> [YOUR INSTRUCTIONS] Continue the piece below about the end of the Georgetown–Syracuse basketball rivalry, picking up after its last line.

═════ PROVIDED TEXT ═════

Chapter four: An era ends

After 33 years of loving to hate each other, Georgetown and Syracuse are going their separate ways, their fierce bond ultimately riven not by animosity but by the financial demands of big-time football. The Hoyas don’t play it; Syracuse does and now joins the exodus of former Big East schools to leagues with more football clout. As conference allegiances continue to shift throughout the nation, unsettling the once familiar landscape of college sports, basketball fans won’t soon forget a rivalry that for more than three decades delivered heartache and triumph in equal measure — as well as mutual respect.

John Reagan, Georgetown fan, creator of Hoyasaxa.com: “[Former Big East commissioner] Dave Gavitt once said, ‘The Big East is not simply a league of convenience but one of commitment.’ Thanks to the TV networks, that is no longer the case. ESPN built up the Big East, and they helped tear it down. Rivalries are now disposable because of money — the same money that leads Maryland to drop 60 years of games with Duke for the likes of Minnesota and Purdue, or for West Virginia to fly 1,500 miles for a midweek game with Texas Tech instead of a bus trip to Pitt.

“Tomorrow’s conferences are all built on convenience, because there will be no long-term commitments. The mercantile nature of college sports is shredding rivalries for the sake of shifting television rights and for college presidents not to be caught standing when the game of NCAA musical chairs comes to a stop.”

Othella Harrington, Georgetown center, 1992-96; current assistant coach: “It has been an honor and privilege just to have been part of those games. It’s a shame. I’m saddened that they won’t be playing each other on a yearly basis. Now, will they play each other down the line? That’s above my pay grade. No one wants to see great rivalries come to an end.”

═════ SOURCE DATA ═════

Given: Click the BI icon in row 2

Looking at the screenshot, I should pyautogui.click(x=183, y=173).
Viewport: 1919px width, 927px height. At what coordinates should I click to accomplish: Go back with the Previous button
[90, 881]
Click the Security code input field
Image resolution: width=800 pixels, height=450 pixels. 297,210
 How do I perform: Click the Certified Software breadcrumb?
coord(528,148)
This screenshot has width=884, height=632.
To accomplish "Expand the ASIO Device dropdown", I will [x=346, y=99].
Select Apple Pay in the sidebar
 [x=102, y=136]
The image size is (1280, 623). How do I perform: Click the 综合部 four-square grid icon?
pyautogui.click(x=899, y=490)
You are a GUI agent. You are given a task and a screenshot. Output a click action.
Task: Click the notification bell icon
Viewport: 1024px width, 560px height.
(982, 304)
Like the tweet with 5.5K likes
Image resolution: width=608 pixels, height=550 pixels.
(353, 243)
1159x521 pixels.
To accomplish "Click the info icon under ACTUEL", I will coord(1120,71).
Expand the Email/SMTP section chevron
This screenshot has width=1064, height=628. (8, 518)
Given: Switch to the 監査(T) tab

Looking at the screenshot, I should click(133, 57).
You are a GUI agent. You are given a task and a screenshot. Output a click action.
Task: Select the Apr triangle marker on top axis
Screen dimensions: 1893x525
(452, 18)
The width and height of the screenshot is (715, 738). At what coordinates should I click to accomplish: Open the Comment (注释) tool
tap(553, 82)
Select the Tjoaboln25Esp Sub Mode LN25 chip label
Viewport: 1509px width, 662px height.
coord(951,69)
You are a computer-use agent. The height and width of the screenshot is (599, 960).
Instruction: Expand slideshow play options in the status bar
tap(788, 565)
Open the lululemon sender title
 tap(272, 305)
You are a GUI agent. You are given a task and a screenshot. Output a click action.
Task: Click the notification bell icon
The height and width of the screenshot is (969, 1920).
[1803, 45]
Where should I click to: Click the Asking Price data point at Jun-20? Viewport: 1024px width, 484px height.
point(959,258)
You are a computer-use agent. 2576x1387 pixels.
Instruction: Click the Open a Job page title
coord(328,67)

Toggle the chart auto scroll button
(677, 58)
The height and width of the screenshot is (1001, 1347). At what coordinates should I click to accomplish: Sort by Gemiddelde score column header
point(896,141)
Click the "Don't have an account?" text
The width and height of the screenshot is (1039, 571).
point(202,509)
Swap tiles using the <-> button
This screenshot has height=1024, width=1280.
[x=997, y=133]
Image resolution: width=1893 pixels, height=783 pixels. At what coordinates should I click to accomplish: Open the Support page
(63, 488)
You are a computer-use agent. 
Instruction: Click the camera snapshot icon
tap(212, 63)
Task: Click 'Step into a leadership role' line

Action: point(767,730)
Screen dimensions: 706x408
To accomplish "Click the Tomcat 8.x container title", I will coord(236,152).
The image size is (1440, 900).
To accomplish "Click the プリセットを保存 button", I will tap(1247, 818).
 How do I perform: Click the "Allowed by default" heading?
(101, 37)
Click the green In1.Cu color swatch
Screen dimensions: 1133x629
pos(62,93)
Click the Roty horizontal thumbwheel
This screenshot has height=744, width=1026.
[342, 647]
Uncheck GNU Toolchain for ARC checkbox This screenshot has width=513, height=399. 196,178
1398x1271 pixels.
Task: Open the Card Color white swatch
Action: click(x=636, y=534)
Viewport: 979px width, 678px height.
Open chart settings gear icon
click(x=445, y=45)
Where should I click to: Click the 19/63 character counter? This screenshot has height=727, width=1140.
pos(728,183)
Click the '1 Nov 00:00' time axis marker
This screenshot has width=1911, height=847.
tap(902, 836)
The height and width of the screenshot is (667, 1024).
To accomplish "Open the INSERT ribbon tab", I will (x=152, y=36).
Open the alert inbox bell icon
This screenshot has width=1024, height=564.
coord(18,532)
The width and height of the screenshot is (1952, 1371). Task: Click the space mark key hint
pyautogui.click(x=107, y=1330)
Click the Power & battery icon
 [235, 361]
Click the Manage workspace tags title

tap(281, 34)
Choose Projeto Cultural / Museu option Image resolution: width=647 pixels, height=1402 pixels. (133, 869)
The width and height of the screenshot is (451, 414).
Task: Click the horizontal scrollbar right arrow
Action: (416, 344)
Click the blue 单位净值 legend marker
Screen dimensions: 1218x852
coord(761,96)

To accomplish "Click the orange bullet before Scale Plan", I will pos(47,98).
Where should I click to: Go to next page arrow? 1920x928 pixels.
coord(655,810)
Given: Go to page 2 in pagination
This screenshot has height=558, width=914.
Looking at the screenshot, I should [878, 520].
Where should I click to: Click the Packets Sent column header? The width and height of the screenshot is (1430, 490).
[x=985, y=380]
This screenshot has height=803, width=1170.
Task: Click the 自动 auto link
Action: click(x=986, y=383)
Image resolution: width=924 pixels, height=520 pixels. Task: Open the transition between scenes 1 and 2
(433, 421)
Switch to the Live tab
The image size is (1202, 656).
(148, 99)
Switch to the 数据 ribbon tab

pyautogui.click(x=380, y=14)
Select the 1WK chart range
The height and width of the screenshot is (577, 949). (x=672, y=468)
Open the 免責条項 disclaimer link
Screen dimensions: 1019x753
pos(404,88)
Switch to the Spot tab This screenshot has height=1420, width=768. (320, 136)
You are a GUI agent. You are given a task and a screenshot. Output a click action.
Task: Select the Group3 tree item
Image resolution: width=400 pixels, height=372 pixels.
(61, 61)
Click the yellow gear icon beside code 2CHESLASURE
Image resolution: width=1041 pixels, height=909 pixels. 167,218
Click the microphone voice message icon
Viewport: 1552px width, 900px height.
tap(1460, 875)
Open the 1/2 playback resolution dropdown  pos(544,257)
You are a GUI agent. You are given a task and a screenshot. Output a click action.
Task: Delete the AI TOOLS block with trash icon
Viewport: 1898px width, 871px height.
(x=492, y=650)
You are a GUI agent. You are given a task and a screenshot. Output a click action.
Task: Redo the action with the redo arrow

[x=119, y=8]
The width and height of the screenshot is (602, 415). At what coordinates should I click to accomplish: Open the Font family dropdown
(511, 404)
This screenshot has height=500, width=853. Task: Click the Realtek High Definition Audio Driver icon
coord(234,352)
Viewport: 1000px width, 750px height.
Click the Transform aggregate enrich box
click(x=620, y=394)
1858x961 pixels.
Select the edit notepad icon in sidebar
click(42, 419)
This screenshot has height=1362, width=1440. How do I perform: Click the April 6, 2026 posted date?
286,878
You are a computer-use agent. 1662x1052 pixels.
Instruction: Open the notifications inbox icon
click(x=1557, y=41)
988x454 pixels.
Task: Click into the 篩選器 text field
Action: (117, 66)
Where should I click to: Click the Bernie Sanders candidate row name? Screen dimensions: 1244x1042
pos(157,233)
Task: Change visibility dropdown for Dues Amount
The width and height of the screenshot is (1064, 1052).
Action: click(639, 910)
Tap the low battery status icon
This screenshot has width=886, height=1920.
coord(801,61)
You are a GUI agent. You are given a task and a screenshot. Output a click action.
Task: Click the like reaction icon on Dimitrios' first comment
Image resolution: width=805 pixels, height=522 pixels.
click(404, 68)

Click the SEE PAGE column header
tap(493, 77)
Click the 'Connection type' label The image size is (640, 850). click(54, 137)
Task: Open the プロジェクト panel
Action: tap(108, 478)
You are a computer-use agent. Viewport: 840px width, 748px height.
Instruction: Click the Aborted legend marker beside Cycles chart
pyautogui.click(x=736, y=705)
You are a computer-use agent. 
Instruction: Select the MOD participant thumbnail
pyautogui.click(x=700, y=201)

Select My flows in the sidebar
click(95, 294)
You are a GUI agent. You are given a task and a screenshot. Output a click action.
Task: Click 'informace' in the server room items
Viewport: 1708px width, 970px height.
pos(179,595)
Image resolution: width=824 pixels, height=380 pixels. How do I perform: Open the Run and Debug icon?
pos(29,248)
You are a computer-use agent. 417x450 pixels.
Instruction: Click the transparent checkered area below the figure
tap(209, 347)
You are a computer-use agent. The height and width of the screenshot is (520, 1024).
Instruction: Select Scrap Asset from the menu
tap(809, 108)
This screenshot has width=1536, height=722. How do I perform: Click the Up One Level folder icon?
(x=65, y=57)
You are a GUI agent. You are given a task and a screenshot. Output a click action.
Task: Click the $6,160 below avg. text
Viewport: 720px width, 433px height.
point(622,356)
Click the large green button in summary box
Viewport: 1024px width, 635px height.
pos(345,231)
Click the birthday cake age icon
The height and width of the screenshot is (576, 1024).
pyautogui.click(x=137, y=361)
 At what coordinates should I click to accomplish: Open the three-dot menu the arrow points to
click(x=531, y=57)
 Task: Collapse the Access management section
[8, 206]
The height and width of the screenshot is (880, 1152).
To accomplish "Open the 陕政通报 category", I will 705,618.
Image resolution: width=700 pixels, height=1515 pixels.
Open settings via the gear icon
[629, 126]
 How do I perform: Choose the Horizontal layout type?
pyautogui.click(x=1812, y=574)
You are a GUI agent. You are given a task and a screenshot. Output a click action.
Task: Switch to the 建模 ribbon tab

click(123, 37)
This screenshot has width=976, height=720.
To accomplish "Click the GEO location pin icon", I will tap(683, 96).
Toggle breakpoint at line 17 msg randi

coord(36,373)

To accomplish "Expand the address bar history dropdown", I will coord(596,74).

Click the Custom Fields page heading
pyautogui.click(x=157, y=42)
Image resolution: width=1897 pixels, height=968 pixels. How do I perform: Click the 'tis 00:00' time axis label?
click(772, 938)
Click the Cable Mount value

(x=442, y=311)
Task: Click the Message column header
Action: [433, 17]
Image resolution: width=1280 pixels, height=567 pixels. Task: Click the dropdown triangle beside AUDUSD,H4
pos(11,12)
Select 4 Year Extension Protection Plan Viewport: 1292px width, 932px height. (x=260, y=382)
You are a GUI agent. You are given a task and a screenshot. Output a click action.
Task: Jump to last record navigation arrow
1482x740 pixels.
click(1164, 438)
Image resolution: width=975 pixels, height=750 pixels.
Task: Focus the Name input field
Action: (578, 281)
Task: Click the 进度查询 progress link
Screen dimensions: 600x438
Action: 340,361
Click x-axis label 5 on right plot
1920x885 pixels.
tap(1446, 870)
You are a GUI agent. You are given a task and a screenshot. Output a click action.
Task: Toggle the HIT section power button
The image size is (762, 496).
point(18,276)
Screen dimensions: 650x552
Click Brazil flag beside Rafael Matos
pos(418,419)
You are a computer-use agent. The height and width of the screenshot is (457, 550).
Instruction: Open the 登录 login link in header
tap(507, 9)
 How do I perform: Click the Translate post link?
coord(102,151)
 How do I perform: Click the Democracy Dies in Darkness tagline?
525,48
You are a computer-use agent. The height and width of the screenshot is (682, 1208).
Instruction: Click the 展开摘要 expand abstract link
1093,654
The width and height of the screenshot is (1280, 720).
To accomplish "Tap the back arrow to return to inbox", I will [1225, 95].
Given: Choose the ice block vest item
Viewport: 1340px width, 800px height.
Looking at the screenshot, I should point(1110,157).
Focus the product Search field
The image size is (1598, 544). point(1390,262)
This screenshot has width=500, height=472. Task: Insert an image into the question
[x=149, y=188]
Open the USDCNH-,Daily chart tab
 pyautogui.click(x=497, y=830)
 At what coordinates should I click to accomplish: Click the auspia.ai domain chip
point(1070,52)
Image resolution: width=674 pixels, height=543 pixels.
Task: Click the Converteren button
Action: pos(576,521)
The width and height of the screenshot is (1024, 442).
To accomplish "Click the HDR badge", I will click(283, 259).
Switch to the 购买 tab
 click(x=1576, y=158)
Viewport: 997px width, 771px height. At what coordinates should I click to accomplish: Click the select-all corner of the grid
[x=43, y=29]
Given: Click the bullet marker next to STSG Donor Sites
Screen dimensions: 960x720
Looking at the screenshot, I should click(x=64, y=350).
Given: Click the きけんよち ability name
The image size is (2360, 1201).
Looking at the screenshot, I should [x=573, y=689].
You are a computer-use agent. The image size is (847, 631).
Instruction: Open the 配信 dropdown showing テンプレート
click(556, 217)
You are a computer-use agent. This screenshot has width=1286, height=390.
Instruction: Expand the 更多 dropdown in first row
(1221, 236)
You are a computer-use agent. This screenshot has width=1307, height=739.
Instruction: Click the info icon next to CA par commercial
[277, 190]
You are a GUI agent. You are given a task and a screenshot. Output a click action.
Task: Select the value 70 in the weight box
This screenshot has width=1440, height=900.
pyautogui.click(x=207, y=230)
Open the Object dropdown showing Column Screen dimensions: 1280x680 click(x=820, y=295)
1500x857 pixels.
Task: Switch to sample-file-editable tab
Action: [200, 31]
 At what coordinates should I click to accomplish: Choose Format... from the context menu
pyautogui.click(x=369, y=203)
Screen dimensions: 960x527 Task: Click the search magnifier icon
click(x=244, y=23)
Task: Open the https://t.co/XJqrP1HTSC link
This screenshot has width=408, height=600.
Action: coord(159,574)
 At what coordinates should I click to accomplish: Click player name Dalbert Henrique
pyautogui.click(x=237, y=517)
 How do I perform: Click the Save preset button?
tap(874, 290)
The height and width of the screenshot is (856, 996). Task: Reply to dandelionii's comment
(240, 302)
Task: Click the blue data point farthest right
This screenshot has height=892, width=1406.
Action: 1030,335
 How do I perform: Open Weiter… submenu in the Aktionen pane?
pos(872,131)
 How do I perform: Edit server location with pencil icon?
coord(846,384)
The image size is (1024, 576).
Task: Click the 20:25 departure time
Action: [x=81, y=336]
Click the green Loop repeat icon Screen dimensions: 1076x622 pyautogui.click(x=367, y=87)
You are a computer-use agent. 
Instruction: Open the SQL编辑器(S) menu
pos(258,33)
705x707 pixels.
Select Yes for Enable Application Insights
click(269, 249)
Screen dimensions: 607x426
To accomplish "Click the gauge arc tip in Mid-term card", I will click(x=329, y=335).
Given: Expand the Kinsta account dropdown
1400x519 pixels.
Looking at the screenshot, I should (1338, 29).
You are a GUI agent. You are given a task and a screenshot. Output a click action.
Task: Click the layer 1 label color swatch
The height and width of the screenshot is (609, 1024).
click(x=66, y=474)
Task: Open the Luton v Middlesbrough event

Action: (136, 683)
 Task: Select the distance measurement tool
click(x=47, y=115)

═════

> [ANSWER BELOW]
Wilbon: “The end of this series, the end of Georgetown-Syracuse, the end of the Big East as we knew it is heinous. . . .

“College sports is important largely for a specific reason: tradition. You know, pro sports people come and go. College sports aren’t about the players. They’re about the coaches, the uniforms, the fans, the buildings they play in, the tournament, the rivalries — that’s what they’ve been selling. These schools and these conferences sold that. They sold it for 75 years and now they want to act like it doesn’t exist. Well, it doesn’t exist any more because they killed it.”

Tirico: “You hate to be the old guy in the corner in the barbershop and say, ‘Things were better when I was a kid,’ but they’re not going to find better in whatever conferences they go to — Catholic 7 or Syracuse in the ACC — they’re not going to find a better rivalry. The history, the legacy — takes 25 years to replace that, and we don’t have time for that in this watered down time of basketball. You may find more lucrative places to land as a conference. You may find better basketball-fits with other institutions. But I don’t think you’re going to find a better rivalry than Syracuse-Georgetown.”

Thompson: “When Syracuse said they were leaving the league, that was the thing that hit me in the stomach. None of the rest of it. ‘Et tu, Brute?’ That’s what I felt like. . . . When that happened, I just said, ‘Oh my God!’

“The thing that bothers me most is the lack of reaction by the fans. That bothers me more than anything. The fans should not have tolerated this. That’s the one time when I thought the Georgetown, the Villanova, the St. John’s, the Syracuse fans should have gotten together and said: ‘Hell no! This is not going to happen!’

Boeheim: “The Big East will be missed because it’s what we knew and what we grew up with and what made us. But it was time to move on. It’s just the way college athletics has evolved, really. The memories of Georgetown-Syracuse will last forever in people’s minds. People that have come to a Syracuse-Georgetown game will list that as one of the great events that they’ve ever been to.”

Thompson III:Intercollegiate athletics is going through an evolution. . . . The whole intercollegiate athletics as we know it, conference to conference across the country, is going through a change. We can sit here and get nostalgic and say: ‘Oh, woe is me! Oh, the poor this-conference. Or you just brace yourself and prepare yourself for new and different clashes, rivalries, moments that are going to happen. That’s what we’re going through right now. We’ve got to move on. We move on.”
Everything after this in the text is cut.